Duncan Murdoch wrote:
On 11/12/2008 6:04 PM, Terry Therneau wrote:
I'm making the move of the survival package from my own environment to,
and have stumbled into a vacuum. The R Extensions manual has really
nice
instructions about how to lay out the directories, order the files, and
run tests for DISTRIBUTION of a product, but I can't find anything on how
to set up a reasonable DEVELOPMENT environment.
In my local world, I had the .c and .s files in a common directory,
with
a Makefile that I had created, and the test suite in a subdirectory.
Debugging
and development was quite nice.
make
cd test
R
attach("..")
try something and perhaps it fails
q()
cd ..
Fix and repeat. The Makefile took some time to create, but paid for
itself a
hundred times over.
So, I've now rearranged everything into standard R order. Then I
did the
only thing I could find
R CMD INSTALL ~/myRlib survival where "survival" is said
directory. This turns out to be not useful at all.

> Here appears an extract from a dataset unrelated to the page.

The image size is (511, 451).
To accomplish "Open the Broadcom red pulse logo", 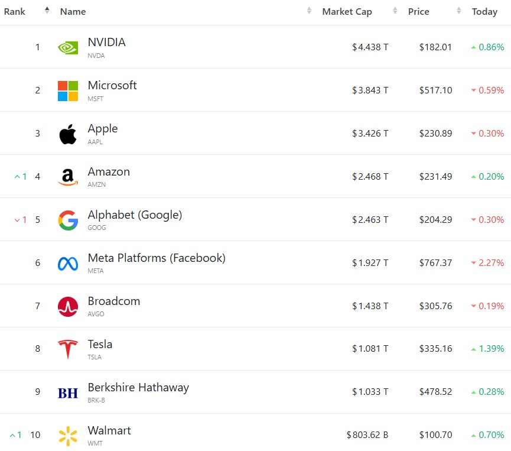I will click(68, 307).
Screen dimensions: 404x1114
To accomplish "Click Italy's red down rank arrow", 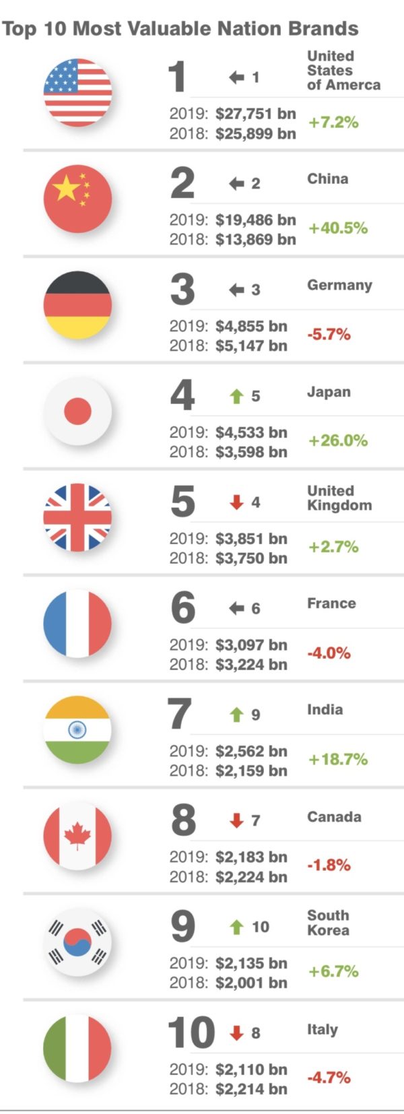I will pyautogui.click(x=236, y=1033).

The survival package is large, and I rather suspected that I would
goof something up, and I did, resulting in the following message
Error in parse(n = -1, file = file) : unexpected end of input at
14450: }
14451:
It is not exactly obvious which of the 132 files in my R/ directory is
the culprit here.
That's something I would like to fix too. There are (at least) two
possible ways: stop concatenating the files (which is not really needed
nowadays, most packages install saved images), or add some markup to the
concatenated file so that the parser can report on the original filename
and line number (like the #LINE directives output by the C preprocessor).
I would certainly appreciate a fix for this. When this has happened to
me, I usually end up just sourcing the individual files into an R
session until I find the bad file, and get a report with the right line
number. It always seems like a lot of work for something that should be
trivial.
In general:
1. The library is large, and recompiling/reparsing everything is very
far from
instantaneous. It is not the edit/load cycle I desire.

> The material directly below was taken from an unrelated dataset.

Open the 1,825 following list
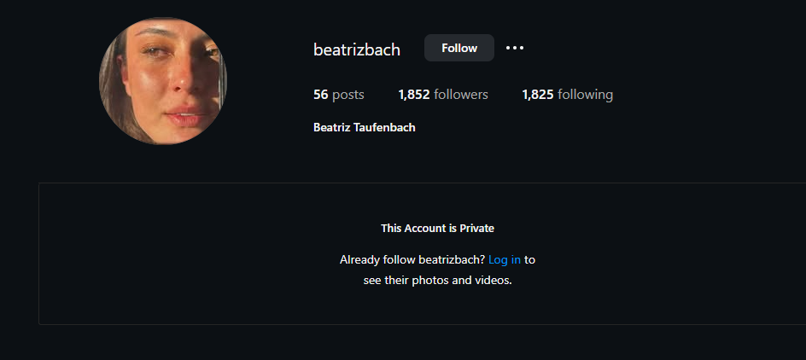 point(567,95)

If you install from the directory, the compiling should only be done
once (unless you change a file, of course). (The alternative is
installing from the tarball, which is recommended for later stages of
testing before distribution, because it's possible something could go
wrong in building the tarball. But it won't include any object files,
so you'll recompile every time.)
You can also use option "--docs=none" to skip building the help system;
this will save a bit of time.
2. I take testing seriously: the test suite takes on the order of 15
minutes to
run on a fast machine. I most certainly don't want to run it in the
mid cycle.
I don't quite follow this. If you want to run all your tests, you would
use R CMD check. If you only want to run some of them, then you can
source things out of the tests directory while running interactively.
Someone must have tackled this. I'm hoping that there is some
documentation
that I have managed to overlook which discussess a good setup for this
middle
ground between concieving of a library and packaging it for delivery; the
"build, test, make sure it acually works" part of development.
In my experience there are two differ sorts of problems that I think
could benefit from some improvement. The first is that there should be a
standard way to have extra tests, that do not get run in the normal CRAN
testing cycle, or by developers when using a "quick" R CMD check, but
can be run with a standard mechanism. I do this by putting the tests in
a separate package, and I have seen reports of different mechanisms, but
I think they are all somewhat ad hoc. Currently, if you put too much
testing in your package then all the testing gets omitted on some CRAN
testing platforms. Just a common directory like extraTests/ would be a
good start.
The second problem is that a developer usually needs to run tests/ when
code in R/ has been changed, but probably not run tests/ when the
changes are only in man/, demos/, or inst/doc/. The checking that needs
to be done in those cases is reduced from the full R CMD check. A
common way to attack this is with a good Makefile. I wrote an article in
R News a few years ago about my attempts to do this, and my Makefiles
are available, but there is some customization necessary, and there is
lots of room for improvement. It does (mostly) work with make -j, so
days of testing on a single processor machine can be accomplished in a
few hours on multicore machines (for me, mileage may vary). I have not
addressed the idea of trying to specialize files in tests/ to specific
code files in R/. (I think others have tried to do this with a "unit
testing" approach.)
Paul Gilbert
I find the process I follow is to organize the files in the distribution
structure from the beginning. When adding new functions, I'll
generally use source() a few times to get the syntax right, and perhaps
run simple tests. (But remember, if you use a NAMESPACE, the functions
may not behave the same when they're sourced into the global
environment.) In the early stages, I'll do a lot of installs of the
packages.
If I was porting a big package and wanted to find syntax errors, to work
around the not-very-helpful error message you saw I'd do something like
for (f in list.files("pkg/R", full=TRUE)) source(f)
which will report the error more informatively.